General News of Friday, 9 June 2017

Source: classfmonline.com

Let’s protect our planet - Akufo-Addo

Nana Addo Dankwa Akufo-Addo, President of Ghana speaking at the program Nana Addo Dankwa Akufo-Addo, President of Ghana speaking at the program

There is the need for speedy implementation of the Paris Agreement on Climate Change if the world’s marine environment, which is on the verge of destruction as a result of climate change, is to be saved, President Nana Addo Dankwa Akufo-Addo has said.

Nana Akufo-Addo, who is attending the meeting of the UN Ocean Conference which opened on Thursday 8 June at the UN Headquarters in New York and wraps up on Friday, 9 June, expressing his opinion on preserving the health of global oceans and seas in a Facebook post, said: “The impact of climate change on the oceans is alarming, and likely to exacerbate the existing impacts of anthropogenic activities in the marine environment.”

He added: “The gradual warming of our oceans and increasing acidification, and their effects on the marine environment and resources, need to be addressed through the speedy implementation of the Paris Agreement on Climate Change, which many Member States have signed and ratified, including Ghana, and which represents the blueprint for global action to reverse this trend.
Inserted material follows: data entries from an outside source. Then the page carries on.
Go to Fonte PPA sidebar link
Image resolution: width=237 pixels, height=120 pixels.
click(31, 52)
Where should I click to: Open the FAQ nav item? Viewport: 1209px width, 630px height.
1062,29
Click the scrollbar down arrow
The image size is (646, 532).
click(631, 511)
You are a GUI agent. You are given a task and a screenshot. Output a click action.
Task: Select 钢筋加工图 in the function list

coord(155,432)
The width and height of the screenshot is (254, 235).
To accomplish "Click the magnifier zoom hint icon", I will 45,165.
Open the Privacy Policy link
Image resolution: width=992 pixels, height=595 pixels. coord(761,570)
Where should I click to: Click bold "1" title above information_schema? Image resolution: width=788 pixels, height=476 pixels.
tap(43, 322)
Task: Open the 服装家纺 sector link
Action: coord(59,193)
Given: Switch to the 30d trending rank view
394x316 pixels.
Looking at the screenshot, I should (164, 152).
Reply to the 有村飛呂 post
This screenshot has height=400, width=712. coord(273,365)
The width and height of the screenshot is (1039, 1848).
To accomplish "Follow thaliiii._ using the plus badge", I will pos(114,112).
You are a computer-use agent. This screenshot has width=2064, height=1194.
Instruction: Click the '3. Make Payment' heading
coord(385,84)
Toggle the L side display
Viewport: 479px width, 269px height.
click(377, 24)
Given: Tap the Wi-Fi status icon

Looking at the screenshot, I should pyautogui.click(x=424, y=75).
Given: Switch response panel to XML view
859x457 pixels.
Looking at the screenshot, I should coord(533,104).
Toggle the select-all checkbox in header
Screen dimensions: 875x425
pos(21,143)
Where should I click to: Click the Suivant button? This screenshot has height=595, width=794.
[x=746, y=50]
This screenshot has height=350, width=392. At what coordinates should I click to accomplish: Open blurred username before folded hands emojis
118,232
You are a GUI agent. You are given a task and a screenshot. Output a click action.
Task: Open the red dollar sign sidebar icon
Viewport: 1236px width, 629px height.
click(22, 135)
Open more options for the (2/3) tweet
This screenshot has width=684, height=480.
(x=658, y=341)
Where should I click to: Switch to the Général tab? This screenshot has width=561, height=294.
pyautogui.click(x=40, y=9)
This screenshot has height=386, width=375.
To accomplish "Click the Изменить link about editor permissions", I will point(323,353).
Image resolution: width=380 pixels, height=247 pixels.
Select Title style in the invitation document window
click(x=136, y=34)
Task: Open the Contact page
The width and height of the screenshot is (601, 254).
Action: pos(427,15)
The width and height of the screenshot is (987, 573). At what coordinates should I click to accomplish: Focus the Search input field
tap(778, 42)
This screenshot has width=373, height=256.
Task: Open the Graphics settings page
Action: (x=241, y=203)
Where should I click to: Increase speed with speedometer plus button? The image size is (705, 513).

“The recent announcement of the withdrawal of the USA from the agreement is a disturbing development, which Ghana believes, like the majority of the global community, requires urgent reconsideration by the new US administration. We have to work together to protect our planet.”

Paris climate agreement is an agreement within the United Nations Framework Convention on Climate Change (UNFCCC) dealing with greenhouse gas emissions mitigation, adaptation and finance starting in the year 2020.

In the Paris Agreement, each country determines plans and regularly reports its own contribution it should make in order to mitigate global warming.

To reach these goals, appropriate financial flows, a new technology framework, and an enhanced capacity building framework will be put in place, thus supporting action by developing countries and the most vulnerable countries, in line with their own national objectives.

The agreement commits 187 countries to keep rising global temperatures well below 2°C above pre-industrial levels and endeavour to limit them, even more, to 1.5C.

The United States of America, led by President Donald Trump, has withdrawn from the Paris climate agreement.

He claimed the agreement would cost the US$3tn in lost GDP and 6.5 million jobs – while rival economies like China and India were treated more favourably.